I arrived at Heathrow, jetlagged, tired and nervous. I walked up to the customs officer, greeted her and gave her my documents. She smiled and let me in.

As I walked into the Arrivals lounge, I was immediately amazed by the large groups of people walking in and out of the airport, everyone looking like they came from different backgrounds. I met an Indian man on the elevator who was coming in to visit his daughter who was studying in King’s College; I met a Spanish woman on the train who was moving in to London from Sevilla. I was impressed by how diverse it was, even if it was just at the airport.

I arrived at my flat and as was immersed into the British culture right away; I completely forget about home. I was excited, looking forward to new activities and living in one of the most beautiful cities in the world for at least a semester.


Fast forward to three weeks later: it was a national holiday in my home country, El Salvador. I started to remember of all of the times I’ve celebrated it with my family, waking up late, having traditional Salvadoran food and watching the fireworks at night. I was so homesick I didn’t even want to go out and I skyped my parents just to feel better.

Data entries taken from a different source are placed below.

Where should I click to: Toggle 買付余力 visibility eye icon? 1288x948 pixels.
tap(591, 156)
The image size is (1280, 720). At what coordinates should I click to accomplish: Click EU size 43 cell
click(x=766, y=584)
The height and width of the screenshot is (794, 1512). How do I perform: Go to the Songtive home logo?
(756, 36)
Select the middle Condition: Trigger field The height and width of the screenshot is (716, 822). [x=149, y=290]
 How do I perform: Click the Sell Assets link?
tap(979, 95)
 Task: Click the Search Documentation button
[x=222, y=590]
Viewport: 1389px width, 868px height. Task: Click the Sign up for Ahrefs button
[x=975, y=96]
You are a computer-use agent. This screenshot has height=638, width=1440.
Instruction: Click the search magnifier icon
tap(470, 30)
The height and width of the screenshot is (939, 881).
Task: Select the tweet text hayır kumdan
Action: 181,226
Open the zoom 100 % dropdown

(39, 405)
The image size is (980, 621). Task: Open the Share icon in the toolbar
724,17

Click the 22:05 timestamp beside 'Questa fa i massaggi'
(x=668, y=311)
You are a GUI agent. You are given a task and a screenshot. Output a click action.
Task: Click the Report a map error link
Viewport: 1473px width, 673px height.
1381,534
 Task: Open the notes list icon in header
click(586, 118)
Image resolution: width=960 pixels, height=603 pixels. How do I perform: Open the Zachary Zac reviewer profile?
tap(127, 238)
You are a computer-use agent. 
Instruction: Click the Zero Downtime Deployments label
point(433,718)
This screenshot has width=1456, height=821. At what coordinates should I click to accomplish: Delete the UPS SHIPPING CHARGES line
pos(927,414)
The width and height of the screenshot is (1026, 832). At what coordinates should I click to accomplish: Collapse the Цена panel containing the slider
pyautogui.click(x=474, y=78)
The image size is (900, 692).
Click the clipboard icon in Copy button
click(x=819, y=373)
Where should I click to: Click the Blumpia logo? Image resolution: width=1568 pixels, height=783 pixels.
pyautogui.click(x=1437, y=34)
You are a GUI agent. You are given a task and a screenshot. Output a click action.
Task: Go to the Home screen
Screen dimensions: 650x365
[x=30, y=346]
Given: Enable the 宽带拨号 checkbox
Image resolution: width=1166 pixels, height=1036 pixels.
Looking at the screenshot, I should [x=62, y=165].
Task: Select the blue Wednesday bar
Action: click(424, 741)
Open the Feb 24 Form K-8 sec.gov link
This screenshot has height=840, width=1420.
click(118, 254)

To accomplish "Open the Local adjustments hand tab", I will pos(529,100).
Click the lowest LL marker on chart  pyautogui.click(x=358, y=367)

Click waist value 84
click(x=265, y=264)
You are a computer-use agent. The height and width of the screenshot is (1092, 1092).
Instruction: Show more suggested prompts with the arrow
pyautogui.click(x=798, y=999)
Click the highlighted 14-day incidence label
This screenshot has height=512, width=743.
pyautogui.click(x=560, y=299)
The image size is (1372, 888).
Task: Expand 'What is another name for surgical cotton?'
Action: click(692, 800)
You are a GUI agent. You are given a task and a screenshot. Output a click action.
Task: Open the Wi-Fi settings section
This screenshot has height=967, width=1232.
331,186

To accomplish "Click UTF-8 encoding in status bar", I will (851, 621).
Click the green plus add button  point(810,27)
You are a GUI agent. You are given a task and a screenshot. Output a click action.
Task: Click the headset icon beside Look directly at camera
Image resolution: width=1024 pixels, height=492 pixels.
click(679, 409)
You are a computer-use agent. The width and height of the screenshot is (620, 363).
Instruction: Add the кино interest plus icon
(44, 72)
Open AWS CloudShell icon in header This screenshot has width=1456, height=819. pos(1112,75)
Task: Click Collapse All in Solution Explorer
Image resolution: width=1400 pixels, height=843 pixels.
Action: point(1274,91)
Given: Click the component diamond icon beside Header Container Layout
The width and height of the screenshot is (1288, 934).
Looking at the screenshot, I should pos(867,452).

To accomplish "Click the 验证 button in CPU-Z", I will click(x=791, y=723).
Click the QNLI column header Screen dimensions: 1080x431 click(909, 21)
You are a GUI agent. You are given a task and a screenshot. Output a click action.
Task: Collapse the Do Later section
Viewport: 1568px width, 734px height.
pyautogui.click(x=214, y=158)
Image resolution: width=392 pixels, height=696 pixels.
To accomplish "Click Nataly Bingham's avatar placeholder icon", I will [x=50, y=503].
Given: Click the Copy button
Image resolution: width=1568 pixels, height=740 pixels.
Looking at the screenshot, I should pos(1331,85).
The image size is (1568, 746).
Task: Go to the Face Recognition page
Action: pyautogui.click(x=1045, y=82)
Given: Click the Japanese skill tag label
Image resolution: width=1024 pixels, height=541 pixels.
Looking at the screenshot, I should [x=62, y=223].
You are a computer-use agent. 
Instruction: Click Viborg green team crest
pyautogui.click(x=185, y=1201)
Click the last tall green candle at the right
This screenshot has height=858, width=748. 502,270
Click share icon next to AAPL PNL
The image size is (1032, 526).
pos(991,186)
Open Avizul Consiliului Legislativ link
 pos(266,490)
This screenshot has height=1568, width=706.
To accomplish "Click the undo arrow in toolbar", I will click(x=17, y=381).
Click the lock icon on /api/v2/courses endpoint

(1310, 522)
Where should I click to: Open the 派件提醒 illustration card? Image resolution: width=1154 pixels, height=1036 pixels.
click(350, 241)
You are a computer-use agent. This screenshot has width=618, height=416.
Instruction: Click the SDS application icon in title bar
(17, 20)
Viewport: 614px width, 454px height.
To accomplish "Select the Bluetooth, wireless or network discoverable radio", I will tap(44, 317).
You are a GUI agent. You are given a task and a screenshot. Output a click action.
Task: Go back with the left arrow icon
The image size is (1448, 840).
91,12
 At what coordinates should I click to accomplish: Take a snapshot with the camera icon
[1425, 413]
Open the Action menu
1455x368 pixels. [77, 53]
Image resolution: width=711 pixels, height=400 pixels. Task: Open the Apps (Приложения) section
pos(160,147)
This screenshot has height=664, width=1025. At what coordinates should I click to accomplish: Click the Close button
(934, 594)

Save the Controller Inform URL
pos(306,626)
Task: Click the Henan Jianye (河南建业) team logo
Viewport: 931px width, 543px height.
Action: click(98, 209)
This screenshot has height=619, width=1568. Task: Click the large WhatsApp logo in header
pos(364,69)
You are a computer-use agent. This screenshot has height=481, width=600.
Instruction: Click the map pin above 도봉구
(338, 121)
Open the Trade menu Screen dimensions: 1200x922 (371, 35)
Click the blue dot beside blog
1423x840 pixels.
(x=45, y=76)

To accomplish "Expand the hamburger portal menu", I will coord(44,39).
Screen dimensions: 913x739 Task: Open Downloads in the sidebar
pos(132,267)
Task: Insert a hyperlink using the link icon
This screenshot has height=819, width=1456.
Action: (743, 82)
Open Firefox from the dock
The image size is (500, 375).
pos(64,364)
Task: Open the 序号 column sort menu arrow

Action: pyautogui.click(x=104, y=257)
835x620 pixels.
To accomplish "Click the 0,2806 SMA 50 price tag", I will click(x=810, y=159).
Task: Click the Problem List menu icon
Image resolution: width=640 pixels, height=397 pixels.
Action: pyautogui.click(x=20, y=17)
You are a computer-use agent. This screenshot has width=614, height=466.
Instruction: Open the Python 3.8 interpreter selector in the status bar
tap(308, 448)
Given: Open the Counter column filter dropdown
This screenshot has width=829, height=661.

My mom told me about the Salvadoran ambassador in England and how she had been friends with him since high school. She had told him that I was going to be in London and she explained my situation to him. He extended an invitation for me to attend a celebration of Independence Day at the Salvadoran embassy. I was once again nervous, mainly because I didn’t know what to expect. As I got on the tube and made my way down, I was thinking of all the possible scenarios.

When I arrived, however, I received a warm welcome from both the ambassador and consul and was introduced to the rest of the Salvadoran community. I was greeted and asked about where I was from, how old I was, what college I was attending. We shared food and laughter and stories and it made me feel at home. It wasn’t just Salvadorans though. There was an Argentinian man who had close ties with a Salvadoran woman and wanted to experience traditional food. There were also Spanish men married to Salvadoran women who were there to support their wives. They taught me and showed me tricks that helped me combat homesickness and made my experience a lot better.


It’s hard to be in a new place, which is somewhat or completely different to your home culture. One of the main things you will notice you miss the most (other than family, of course) or that will trigger homesickness very often is food.

You might be scared that you’ll never try tacos again for a while, or that tasty paella your mom makes for family reunions. I know I was, but luckily on my weekend stroll with my flatmates, we discovered that London has got you covered. Nando’s is one of the biggest food chains in the UK and while they are mainly Brazilian, have many of the traditional Hispanic dishes most people from that part of the world are used to. Hop on over to Camden Market and there will be a spot where you can buy foods from different parts of the world. Whether you want a humongous burrito on a hungry Sunday, an Ecuadorian ceviche or Belgian Waffles, Camden Market is the place where people put up food carts or small shops where they proudly produce foods from their hometown. It’s a great opportunity to leave cooking and eating fast food behind for a change.

Additionally, you are also able to converse with people who come from the same place that you do as well as explore and appreciate other cultures. The world is a vast place and there are hundreds of different cultures, so you might as well embrace it.


London truly is one of the most diverse cities in the world, with people from different backgrounds walking the streets day in and day out. I was scared that I would be singled out for my background, but instead it made me feel like London was my second home and that I’m proud of where I am from and all that it entails. That’s one of the beauties of London: there’s so much diversity you’ll feel welcomed.

Londoners are loving and caring people. They don’t see you as a foreigner but rather a visitor who needs some time to be able to call this beautiful city home. Don’t be intimidated by the fear of being singled out. Be proud of who you are and - believe me - London will be welcoming you with open arms and encouraging you to be proud of who you are and where you come from.